**TASK TO COMPLETE**: From the first line of the records below through the line containing "Image resolution: width=710", copy everything exactly and nothing more.

**DATA RECORDS**:
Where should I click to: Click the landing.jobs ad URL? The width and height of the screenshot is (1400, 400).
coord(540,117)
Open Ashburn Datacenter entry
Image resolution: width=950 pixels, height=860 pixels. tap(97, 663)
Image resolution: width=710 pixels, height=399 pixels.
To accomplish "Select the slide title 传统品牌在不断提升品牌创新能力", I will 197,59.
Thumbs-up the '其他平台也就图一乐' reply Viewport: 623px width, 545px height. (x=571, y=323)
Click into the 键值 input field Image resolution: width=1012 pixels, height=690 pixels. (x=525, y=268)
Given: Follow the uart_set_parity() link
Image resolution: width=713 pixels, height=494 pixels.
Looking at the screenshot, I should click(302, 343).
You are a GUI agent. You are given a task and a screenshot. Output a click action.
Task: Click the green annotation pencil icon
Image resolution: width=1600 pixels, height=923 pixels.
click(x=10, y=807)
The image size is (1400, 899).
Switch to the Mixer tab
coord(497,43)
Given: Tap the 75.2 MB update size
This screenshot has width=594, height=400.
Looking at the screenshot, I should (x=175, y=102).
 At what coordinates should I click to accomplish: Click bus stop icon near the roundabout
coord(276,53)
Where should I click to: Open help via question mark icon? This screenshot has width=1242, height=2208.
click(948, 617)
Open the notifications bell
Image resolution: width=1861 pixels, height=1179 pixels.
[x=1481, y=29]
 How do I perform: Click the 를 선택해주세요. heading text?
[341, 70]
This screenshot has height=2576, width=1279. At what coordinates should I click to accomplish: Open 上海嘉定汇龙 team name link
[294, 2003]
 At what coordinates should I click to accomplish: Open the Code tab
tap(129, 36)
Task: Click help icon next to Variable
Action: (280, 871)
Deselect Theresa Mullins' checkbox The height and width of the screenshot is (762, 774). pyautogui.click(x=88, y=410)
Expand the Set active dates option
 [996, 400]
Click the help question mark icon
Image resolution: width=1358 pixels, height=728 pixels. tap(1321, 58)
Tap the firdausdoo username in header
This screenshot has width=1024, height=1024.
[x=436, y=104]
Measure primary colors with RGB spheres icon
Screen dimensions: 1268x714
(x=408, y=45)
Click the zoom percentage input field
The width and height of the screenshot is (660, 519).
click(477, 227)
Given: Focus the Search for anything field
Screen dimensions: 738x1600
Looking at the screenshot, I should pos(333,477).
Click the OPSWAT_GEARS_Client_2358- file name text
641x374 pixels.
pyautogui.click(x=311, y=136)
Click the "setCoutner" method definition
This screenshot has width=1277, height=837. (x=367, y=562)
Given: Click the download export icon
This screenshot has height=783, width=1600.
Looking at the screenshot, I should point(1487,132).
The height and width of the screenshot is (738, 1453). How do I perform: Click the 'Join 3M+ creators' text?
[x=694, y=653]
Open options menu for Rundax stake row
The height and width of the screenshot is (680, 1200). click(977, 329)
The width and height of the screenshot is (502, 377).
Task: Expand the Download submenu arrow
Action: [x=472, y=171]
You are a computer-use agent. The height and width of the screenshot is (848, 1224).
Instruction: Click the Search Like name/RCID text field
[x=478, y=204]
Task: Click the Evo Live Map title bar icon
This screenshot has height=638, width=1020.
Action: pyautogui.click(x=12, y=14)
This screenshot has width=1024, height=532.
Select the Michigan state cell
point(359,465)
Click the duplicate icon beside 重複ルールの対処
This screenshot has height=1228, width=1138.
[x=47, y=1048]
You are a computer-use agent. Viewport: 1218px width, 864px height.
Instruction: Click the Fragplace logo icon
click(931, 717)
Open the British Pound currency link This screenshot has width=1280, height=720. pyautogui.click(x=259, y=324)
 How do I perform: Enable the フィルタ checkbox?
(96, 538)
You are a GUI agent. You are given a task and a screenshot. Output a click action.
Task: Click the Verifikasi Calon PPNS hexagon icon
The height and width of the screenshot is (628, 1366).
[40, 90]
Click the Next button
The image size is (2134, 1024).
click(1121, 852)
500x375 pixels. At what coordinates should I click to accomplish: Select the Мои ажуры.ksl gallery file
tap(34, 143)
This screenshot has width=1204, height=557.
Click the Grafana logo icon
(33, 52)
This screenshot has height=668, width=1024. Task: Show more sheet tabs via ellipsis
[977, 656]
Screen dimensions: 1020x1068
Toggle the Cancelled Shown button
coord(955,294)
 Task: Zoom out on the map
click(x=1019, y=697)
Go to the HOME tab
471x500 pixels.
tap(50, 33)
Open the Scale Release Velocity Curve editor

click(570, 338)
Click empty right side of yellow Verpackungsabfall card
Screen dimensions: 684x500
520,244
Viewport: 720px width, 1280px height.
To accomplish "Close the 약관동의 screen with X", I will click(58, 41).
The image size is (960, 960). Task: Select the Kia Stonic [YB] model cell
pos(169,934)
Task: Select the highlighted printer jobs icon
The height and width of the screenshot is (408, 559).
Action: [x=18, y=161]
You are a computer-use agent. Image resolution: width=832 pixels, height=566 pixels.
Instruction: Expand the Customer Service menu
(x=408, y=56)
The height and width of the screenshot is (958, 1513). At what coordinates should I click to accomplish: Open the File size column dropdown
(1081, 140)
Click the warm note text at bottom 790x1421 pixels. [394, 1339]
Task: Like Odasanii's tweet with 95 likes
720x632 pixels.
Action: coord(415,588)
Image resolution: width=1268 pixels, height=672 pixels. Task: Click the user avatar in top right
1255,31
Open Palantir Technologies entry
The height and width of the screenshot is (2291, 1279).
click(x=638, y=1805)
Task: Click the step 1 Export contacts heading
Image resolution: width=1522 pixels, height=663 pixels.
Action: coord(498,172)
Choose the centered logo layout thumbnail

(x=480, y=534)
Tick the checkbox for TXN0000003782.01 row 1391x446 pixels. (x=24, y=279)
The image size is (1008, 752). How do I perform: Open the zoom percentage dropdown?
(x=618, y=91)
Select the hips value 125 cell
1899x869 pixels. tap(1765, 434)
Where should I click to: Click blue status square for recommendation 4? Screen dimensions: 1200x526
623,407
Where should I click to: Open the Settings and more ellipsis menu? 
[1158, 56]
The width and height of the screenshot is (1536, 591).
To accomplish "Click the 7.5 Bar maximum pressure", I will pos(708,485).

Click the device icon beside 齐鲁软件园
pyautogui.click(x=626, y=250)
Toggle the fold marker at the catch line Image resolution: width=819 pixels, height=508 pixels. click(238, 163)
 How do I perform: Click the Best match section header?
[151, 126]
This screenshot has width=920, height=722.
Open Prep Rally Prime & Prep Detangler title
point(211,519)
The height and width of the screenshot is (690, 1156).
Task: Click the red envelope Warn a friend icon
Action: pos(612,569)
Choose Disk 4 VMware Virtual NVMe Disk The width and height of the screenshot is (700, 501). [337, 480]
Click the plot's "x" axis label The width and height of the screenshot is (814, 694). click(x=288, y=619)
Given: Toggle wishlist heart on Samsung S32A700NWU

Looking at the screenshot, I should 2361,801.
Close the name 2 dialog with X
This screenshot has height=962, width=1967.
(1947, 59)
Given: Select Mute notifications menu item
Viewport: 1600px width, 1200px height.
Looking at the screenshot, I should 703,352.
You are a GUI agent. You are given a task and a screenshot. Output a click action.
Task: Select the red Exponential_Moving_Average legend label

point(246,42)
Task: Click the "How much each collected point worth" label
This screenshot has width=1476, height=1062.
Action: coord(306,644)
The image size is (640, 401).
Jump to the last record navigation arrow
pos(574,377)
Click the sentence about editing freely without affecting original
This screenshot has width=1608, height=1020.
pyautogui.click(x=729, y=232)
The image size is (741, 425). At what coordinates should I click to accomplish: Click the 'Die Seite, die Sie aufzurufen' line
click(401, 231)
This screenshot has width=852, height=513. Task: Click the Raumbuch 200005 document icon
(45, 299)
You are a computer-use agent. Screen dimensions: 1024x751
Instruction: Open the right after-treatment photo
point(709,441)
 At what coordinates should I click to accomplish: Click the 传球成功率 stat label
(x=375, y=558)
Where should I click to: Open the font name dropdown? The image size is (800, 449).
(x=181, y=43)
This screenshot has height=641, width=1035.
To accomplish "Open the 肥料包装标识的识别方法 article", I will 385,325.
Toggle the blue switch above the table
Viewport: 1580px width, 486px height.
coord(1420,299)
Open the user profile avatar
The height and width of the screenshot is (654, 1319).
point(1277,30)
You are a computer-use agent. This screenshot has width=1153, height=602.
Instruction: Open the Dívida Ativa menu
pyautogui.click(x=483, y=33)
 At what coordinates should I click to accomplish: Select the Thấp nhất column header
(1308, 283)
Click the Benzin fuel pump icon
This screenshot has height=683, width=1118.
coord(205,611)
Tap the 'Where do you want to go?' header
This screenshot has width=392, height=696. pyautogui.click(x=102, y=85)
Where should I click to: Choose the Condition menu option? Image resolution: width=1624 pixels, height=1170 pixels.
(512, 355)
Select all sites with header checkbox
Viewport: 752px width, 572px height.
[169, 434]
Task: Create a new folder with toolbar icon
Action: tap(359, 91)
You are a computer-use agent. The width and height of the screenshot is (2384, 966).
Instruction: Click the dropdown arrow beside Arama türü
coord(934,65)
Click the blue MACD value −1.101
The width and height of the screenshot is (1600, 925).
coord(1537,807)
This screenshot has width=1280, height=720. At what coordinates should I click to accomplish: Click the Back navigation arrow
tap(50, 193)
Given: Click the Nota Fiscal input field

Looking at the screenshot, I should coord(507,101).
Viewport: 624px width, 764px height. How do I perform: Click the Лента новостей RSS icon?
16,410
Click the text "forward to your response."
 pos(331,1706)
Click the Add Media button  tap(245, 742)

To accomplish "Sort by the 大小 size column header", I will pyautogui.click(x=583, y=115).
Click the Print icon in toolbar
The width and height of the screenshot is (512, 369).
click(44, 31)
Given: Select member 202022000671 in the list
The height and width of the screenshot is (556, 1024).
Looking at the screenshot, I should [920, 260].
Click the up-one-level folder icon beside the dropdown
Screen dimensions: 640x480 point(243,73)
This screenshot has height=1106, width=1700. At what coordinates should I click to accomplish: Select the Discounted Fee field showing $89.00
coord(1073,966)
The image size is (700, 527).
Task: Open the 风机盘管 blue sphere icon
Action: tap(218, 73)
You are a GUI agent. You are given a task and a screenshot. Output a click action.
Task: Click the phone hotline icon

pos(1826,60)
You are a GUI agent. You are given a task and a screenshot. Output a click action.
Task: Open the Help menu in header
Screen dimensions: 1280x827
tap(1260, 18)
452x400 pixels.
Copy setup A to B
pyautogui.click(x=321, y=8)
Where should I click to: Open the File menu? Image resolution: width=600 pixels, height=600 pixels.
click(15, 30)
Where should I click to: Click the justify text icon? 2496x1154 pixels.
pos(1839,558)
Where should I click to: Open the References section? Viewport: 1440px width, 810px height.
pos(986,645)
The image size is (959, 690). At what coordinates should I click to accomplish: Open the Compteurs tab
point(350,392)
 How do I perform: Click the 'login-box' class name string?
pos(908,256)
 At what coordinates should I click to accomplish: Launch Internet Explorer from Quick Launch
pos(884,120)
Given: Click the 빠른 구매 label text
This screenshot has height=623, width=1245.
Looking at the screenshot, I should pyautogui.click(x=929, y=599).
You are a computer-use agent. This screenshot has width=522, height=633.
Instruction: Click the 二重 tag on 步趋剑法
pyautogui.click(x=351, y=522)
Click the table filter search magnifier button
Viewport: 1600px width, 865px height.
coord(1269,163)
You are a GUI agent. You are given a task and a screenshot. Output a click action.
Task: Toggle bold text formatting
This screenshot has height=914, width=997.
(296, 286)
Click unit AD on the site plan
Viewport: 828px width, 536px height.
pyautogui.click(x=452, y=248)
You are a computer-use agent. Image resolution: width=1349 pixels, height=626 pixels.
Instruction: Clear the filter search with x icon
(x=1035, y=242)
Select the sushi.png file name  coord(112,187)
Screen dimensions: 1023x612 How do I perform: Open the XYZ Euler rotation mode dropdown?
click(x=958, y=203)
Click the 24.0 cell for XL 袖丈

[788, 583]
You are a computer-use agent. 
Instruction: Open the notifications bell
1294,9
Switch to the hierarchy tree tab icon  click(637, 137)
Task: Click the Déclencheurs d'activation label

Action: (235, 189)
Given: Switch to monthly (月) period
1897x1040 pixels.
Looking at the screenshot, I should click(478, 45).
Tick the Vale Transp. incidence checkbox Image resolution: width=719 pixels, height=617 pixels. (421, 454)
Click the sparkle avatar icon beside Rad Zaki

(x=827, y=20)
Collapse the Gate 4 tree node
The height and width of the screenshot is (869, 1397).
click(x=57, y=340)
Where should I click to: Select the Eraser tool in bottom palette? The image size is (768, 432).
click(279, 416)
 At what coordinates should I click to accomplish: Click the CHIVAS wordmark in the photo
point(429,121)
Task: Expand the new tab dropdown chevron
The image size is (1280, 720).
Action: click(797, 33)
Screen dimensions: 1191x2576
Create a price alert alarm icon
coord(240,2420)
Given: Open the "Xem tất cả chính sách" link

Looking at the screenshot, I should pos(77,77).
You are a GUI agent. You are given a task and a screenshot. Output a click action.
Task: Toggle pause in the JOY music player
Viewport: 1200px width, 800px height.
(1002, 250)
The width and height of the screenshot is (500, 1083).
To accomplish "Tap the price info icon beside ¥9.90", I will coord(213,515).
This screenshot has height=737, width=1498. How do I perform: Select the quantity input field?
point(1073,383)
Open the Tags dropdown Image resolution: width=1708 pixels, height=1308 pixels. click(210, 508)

**RESULT**:
Where should I click to: Click the landing.jobs ad URL? The width and height of the screenshot is (1400, 400).
coord(540,117)
Open Ashburn Datacenter entry
Image resolution: width=950 pixels, height=860 pixels. tap(97, 663)
Image resolution: width=710 pixels, height=399 pixels.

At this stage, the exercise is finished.